Le juge Roger Lafreniere a motivé sa décision en indiquant que le joueur sollicitait une « mesure interlocutoire extraordinaire et obligatoire » qui aurait contraint le Canada à écarter une « décision d'interdiction de territoire légalement rendue » et à faciliter son entrée pour un événement spécifique.

Des accusations au Royaume-Uni en toile de fond

L'ancien milieu de terrain d'Arsenal fait l'objet de plusieurs accusations de viol et d'une accusation d'agression sexuelle au Royaume-Uni, charges qu'il conteste. Bien que les États-Unis aient accordé un visa à l'athlète de 33 ans, les agents d'immigration canadiens ont estimé que, selon la législation canadienne, un étranger peut être déclaré interdit de territoire sans qu'une condamnation étrangère soit nécessaire. Un porte-parole d'Immigration, Réfugiés et Citoyenneté Canada a expliqué que lorsqu'il existe des motifs raisonnables de croire qu'un acte susceptible d'entraîner l'interdiction de territoire a été commis par un demandeur, celui-ci peut être jugé inadmissible au Canada.

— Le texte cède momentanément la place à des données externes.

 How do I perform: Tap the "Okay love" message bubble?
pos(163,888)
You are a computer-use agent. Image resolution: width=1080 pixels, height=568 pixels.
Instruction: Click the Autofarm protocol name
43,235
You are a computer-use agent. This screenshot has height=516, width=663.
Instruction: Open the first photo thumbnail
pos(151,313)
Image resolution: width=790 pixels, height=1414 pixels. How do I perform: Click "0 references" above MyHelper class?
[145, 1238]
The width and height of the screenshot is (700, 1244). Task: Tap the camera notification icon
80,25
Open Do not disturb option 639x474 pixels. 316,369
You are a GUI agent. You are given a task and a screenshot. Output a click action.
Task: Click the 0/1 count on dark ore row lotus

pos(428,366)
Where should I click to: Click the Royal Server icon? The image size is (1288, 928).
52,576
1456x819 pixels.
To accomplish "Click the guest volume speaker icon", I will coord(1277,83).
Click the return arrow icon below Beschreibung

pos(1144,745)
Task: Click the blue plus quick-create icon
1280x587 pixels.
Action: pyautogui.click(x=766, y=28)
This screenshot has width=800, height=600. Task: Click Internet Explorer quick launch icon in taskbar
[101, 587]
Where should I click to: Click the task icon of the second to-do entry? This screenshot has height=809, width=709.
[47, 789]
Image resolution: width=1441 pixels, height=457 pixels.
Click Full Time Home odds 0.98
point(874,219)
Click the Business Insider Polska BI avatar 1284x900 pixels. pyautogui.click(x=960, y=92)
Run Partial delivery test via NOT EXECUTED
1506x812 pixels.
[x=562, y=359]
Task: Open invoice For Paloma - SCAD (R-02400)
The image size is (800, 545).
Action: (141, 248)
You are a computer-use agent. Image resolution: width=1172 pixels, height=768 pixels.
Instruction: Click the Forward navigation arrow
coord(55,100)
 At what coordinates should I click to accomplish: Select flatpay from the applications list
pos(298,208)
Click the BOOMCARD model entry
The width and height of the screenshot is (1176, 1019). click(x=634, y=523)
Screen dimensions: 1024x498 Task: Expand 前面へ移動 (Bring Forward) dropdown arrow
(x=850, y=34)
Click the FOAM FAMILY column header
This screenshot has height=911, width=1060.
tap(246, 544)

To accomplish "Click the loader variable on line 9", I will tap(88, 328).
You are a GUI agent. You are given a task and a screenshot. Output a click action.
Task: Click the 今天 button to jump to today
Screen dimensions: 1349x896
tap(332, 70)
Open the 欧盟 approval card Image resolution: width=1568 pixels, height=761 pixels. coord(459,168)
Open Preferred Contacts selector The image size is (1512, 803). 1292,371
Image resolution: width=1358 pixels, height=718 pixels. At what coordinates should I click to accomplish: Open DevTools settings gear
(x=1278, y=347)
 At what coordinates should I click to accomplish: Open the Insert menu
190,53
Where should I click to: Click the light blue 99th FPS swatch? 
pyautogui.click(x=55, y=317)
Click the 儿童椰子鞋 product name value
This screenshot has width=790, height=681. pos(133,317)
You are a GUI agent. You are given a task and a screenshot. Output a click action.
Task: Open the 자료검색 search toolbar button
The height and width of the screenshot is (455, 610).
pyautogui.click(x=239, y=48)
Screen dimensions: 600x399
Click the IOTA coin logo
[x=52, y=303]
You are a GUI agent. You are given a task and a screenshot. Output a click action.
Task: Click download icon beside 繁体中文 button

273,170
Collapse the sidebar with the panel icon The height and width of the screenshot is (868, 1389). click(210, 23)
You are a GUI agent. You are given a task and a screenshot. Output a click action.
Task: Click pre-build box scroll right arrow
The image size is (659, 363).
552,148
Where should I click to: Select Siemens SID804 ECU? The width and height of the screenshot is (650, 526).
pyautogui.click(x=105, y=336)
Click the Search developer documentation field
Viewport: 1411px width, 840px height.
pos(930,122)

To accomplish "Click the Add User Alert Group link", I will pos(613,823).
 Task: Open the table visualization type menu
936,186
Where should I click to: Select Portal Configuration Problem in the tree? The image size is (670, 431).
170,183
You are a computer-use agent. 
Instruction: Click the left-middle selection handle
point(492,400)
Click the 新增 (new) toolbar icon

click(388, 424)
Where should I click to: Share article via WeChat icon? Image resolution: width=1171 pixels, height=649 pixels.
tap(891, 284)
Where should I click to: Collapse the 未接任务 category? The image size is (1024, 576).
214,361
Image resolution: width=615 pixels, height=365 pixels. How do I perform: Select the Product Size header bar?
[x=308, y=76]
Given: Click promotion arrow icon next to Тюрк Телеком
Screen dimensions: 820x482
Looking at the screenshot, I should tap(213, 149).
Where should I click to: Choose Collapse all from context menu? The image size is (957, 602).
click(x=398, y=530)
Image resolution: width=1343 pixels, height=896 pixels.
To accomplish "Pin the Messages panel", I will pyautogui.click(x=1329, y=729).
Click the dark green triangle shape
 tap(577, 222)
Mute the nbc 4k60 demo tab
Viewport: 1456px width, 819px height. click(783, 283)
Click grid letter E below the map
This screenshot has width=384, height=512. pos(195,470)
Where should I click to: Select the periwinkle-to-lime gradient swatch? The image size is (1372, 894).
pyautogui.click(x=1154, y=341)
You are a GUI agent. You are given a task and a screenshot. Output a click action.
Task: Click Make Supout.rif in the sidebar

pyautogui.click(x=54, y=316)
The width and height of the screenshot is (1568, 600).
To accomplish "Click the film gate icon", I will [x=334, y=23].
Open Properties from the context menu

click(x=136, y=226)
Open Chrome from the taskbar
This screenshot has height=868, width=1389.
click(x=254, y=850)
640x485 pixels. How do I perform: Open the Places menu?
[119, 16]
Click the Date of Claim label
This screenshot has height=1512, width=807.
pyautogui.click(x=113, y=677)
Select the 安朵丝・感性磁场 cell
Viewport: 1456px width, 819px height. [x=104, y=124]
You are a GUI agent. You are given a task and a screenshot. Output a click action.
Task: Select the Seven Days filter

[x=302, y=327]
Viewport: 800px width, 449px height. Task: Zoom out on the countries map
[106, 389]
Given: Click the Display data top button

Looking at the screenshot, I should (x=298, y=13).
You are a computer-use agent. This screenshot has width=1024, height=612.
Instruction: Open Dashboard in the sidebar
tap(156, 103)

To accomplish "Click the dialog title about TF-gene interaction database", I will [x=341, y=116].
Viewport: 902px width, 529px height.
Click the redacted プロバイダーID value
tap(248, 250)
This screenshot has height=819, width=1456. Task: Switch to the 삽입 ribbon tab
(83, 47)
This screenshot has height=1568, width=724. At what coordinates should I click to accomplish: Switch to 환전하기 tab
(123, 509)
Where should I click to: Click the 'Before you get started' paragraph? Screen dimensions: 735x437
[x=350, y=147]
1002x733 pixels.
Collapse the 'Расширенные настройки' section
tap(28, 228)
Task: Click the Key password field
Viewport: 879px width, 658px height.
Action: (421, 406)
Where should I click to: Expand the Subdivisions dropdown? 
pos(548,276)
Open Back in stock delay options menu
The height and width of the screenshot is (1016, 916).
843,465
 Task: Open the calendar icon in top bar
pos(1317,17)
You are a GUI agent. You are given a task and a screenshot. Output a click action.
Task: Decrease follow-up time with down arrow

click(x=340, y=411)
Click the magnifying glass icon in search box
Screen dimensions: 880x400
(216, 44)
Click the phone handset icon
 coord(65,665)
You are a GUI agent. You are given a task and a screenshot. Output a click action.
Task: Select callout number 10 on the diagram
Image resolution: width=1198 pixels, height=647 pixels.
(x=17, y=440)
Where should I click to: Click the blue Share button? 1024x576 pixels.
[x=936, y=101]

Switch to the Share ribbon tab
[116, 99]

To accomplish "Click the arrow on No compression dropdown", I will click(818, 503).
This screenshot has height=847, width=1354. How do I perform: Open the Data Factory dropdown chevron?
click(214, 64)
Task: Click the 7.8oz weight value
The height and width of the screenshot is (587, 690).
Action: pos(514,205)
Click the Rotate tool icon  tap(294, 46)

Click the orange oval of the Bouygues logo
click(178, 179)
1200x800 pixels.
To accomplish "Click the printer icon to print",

Avant même la décision judiciaire, l'entraîneur du Ghana, Carlos Queiroz, avait annoncé que son équipe était prête à évoluer sans Partey. « Nous avons notre plan arrêté », a-t-il déclaré lors d'une conférence de presse, ajoutant qu'il n'avait aucun commentaire à faire sur la situation personnelle de son joueur et que son rôle se limitait à « jouer avec les cartes » dont il dispose.

Incompréhension parmi les supporters

Le refus de visa suscite colère et frustration parmi les fans ghanéens, tant au pays qu'au sein de la diaspora établie au Canada. Akua Mensah, une Canadienne d'origine ghanéenne âgée de 45 ans, a qualifié la décision de « malheureuse ».

L'avocate du joueur, Mackeda Bramwell, avait prévenu avant le verdict que son client ne ferait pas appel si le juge se prononçait contre lui, scellant ainsi l'absence de Partey pour ce premier match de la phase de groupes.